Task requirements = Copy out the records verbatim, starting with the line containing "Select the word Referrals in the heading" and continuing through the line containing "click(121, 156)".
>> START
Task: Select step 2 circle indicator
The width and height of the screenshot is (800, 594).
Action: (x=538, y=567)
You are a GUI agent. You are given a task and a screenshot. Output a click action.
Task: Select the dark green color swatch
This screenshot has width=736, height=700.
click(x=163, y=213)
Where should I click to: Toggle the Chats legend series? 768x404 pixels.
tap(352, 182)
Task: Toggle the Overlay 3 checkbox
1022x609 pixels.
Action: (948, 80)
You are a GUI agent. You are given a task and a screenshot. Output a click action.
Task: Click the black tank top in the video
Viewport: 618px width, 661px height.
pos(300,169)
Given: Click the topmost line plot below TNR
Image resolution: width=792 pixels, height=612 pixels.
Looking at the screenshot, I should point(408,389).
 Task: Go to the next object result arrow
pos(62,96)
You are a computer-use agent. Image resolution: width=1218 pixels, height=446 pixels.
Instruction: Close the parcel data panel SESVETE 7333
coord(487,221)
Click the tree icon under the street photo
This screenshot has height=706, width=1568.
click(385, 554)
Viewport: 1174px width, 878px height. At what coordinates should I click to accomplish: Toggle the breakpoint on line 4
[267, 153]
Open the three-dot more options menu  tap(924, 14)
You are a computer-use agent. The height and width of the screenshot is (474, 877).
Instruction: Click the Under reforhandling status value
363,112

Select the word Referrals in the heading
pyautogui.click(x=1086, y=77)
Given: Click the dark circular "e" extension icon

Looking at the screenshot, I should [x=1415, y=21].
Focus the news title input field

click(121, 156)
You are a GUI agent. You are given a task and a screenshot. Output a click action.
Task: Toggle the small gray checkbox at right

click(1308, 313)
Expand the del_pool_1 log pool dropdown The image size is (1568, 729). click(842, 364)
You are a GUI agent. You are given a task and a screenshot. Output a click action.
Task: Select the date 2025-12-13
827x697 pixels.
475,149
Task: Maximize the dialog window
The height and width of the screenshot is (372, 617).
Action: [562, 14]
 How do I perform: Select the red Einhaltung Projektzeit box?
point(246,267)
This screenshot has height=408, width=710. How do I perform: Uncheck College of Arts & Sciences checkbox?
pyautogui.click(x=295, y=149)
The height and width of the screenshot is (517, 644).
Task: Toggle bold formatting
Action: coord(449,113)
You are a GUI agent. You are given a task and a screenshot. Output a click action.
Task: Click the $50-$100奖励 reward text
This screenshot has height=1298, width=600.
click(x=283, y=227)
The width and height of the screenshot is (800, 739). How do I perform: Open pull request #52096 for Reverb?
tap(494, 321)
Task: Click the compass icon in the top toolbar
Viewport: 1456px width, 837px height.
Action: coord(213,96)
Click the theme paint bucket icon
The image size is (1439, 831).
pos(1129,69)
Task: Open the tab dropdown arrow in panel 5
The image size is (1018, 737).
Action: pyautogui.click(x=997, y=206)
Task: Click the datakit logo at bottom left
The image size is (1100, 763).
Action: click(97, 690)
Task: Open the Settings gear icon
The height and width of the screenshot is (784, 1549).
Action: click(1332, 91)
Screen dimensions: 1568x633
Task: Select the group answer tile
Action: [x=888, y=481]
>> END
Solution to the problem =
Select the word Referrals in the heading
pyautogui.click(x=1086, y=77)
Given: Click the dark circular "e" extension icon

Looking at the screenshot, I should [x=1415, y=21].
Focus the news title input field

click(121, 156)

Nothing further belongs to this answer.